» Document section:
= = = = =
Historic house in West Virginia, United States

The L. S. Good House or Good Mansion is a historic home located in Wheeling, West Virginia, United States. It was built in 1904 and was placed in the National Register singularly on November 28, 1988, and as part of the East Wheeling Historic District on November 22, 1999.

==History==

===L. S. Good===
Lippmann Gut was born in Gailingen am Hochrhein, Germany, in 1855 to German speaking Jewish parents. He emigrated to America in 1873 at the age of eighteen. He arrived in Galveston, Texas with no possessions or funds. Shortly after arriving he changed his name to Lee Samuel Good to sound more native. He moved to Wheeling (it is claimed he walked there), where he opened a business, and became a naturalized citizen in 1879. His business sold imported and domestic dry goods, oils, fabrics and carpets. The store was located on Main Street in the Cotton Building but moved further down Main Street after the turn of the century.

Good married Fannie Rothchild in 1889. They had three children.
= = = = =
» Requirement: Write out the part of the text on the L. S. Good House that opens with the words containing "Historic house in" and closes with "November 22, 1999.". The lines after this have nothing to do with the text.

» Provided data:
= = = = =
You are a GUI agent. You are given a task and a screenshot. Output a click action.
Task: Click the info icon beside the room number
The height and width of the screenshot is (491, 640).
= = = = =
» Solution to this problem:
Historic house in West Virginia, United States

The L. S. Good House or Good Mansion is a historic home located in Wheeling, West Virginia, United States. It was built in 1904 and was placed in the National Register singularly on November 28, 1988, and as part of the East Wheeling Historic District on November 22, 1999.